The report shows only eight STPs, with a combined treatment capacity of 433.69 MLD, are complying with norms. The status of one STP is not known as samples were not collected.
Non-compliance of STPs in Delhi is significant as the Yamuna stretch from Wazirabad to Okhla is the most polluted.
The DPCC had prescribed eight types of standards for treated effluent of STPs (old and new) in Delhi. It had communicated the same to the Delhi Jal Board (DJB), responsible for operations and maintenance of STPs, on January 31. Compliance status of the STPs was checked by the pollution body in September.
According to the report, against the estimated 3,273 MLD (720 million gallons per day) sewage generation in Delhi, installed sewage treatment capacity is just about 2,715.14 MLD (597.26 MGD). However, on ground, the actual use of sewage treatment capacity is even lower as capacity utilisation of existing STPs is about 90% (2,432 MLD) of installed capacity.
The issue of sewage treatment plants not complying with discharge norms also came up during the 7th meeting of the Central Monitoring Committee, which met under the chairmanship of Union Jal Shakti Secretary UP Singh on November 9.
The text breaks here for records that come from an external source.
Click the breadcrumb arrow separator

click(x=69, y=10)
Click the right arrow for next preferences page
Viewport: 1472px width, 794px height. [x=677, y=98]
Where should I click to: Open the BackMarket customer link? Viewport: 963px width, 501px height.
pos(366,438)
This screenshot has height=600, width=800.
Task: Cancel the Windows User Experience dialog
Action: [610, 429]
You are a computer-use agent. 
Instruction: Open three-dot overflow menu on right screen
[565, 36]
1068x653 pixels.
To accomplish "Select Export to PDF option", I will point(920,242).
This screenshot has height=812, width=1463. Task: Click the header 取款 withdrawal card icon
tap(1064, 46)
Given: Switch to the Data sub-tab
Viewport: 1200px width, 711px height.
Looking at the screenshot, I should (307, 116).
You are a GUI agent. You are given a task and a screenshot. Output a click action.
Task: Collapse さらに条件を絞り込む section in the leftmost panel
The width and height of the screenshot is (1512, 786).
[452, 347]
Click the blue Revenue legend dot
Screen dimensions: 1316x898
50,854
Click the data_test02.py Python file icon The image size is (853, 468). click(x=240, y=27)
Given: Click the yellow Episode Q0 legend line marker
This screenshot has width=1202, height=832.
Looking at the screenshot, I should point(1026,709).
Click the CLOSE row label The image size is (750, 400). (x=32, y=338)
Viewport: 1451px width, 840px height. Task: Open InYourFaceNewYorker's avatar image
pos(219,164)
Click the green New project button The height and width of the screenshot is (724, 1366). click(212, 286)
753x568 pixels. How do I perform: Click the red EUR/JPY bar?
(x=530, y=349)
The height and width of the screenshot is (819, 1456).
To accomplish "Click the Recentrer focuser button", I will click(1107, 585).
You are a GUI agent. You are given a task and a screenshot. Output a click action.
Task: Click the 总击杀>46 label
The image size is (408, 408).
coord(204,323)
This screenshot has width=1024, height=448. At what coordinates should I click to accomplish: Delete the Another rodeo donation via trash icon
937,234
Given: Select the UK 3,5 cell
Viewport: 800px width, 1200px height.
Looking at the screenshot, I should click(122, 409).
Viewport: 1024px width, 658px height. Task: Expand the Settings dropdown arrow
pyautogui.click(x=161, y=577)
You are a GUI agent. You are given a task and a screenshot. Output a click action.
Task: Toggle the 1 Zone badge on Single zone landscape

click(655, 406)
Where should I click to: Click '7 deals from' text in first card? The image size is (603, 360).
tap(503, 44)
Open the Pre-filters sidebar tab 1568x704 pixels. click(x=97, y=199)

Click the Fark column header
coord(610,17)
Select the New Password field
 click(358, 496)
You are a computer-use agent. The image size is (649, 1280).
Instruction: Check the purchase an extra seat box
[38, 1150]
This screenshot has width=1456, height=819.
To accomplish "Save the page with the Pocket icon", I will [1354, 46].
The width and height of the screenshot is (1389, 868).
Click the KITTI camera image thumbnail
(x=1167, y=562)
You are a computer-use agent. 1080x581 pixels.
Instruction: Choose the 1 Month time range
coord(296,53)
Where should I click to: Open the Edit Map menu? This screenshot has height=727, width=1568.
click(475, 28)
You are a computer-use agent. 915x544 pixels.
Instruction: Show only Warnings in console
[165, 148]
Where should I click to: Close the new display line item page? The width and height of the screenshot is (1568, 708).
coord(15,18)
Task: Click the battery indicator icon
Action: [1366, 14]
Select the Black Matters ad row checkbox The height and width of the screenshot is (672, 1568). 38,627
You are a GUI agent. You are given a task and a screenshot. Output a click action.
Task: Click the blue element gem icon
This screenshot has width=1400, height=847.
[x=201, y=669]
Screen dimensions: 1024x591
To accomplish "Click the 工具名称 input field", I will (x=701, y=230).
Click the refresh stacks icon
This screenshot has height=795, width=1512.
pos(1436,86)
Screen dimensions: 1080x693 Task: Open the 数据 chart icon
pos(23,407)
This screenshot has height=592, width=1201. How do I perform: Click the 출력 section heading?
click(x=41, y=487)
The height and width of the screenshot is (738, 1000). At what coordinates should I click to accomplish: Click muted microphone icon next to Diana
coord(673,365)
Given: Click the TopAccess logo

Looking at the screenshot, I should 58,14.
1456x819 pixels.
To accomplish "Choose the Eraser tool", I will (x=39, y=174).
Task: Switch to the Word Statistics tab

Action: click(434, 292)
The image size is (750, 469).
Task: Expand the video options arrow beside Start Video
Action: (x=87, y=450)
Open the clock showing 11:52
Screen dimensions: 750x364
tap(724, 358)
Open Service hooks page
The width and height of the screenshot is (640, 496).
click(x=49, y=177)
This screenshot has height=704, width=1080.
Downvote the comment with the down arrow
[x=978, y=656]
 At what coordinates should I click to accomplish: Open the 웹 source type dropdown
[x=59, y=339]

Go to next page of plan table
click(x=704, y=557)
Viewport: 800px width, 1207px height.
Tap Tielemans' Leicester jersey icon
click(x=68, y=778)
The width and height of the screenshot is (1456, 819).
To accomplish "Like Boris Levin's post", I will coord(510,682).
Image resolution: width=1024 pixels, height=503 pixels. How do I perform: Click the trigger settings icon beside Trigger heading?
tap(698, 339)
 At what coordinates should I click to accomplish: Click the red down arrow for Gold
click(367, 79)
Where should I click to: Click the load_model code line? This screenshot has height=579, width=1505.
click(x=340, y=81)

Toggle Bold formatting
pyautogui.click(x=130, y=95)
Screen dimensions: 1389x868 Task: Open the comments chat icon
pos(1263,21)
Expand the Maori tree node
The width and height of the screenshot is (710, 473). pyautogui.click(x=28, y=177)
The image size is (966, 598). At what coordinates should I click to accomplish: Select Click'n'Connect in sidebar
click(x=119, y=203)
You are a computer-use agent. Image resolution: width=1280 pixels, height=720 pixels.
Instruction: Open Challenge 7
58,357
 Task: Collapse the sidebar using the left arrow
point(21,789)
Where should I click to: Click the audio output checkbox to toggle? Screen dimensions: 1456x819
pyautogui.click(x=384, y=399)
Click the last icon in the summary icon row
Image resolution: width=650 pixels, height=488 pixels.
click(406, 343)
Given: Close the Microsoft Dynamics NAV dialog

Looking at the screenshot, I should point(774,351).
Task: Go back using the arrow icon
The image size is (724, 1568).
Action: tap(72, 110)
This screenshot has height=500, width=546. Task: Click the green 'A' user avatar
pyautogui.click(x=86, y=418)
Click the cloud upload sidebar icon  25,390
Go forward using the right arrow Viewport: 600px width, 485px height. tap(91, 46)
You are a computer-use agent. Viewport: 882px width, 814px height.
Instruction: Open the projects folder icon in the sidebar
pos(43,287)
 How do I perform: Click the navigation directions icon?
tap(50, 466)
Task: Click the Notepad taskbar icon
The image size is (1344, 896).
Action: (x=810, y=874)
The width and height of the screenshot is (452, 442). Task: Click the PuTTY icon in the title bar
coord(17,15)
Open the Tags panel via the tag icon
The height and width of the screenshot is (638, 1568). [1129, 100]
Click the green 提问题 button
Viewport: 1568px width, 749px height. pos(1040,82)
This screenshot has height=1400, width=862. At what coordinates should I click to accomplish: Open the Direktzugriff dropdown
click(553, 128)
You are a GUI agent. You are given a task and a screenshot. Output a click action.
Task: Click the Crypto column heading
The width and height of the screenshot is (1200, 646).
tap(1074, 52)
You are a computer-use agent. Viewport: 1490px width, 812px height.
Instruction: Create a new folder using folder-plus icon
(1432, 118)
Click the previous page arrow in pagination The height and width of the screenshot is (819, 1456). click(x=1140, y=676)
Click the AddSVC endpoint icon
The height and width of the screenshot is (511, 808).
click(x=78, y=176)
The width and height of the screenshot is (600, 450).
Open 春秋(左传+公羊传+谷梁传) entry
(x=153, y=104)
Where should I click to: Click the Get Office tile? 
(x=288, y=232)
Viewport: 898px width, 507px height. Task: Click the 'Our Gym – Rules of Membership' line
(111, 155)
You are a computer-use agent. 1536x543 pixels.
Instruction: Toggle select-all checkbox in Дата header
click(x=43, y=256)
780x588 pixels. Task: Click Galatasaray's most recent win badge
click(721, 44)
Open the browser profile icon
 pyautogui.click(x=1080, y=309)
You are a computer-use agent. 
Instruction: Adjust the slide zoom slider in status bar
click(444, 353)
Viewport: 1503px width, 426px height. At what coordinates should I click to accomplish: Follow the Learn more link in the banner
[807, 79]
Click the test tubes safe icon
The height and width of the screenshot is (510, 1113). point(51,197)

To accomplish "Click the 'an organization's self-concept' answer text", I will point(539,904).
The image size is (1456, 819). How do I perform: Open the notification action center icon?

Minutes of the meeting, circulated on November 17, show that the Executive Director (Technology), National Mission for Clean Ganga, raised the issue of non-compliance of STPs. The meeting was also attended by Additional Chief Secretary (Urban Development), Delhi government, and other state government officials, who admitted that some STPs are not meeting the “stringent norms”.
“CEO, Delhi Jal Board, informed that 70 MGD of treated water from STPs are achieving discharge norms of BOD-10mg/l, TSS-10 mg/l and COD-50mg/l and remaining operational STPs which are old, and have been designed for old discharge norms, may not be able to achieve the stringent norms,” state the minutes.
It added: “Of the 13 Common Effluent Treatment Plants operational in Delhi, only three are complying with norms… Compliance of existing STPs and CETPs and slow progress of ongoing STP projects remains a major issue.” CETPs have been established for controlling industrial pollution in the river.
When contacted, a senior DJB official said, “All STPs will comply with the advanced (discharge) standards within three years. A new approach is being tried to upgrade STPs at low cost.”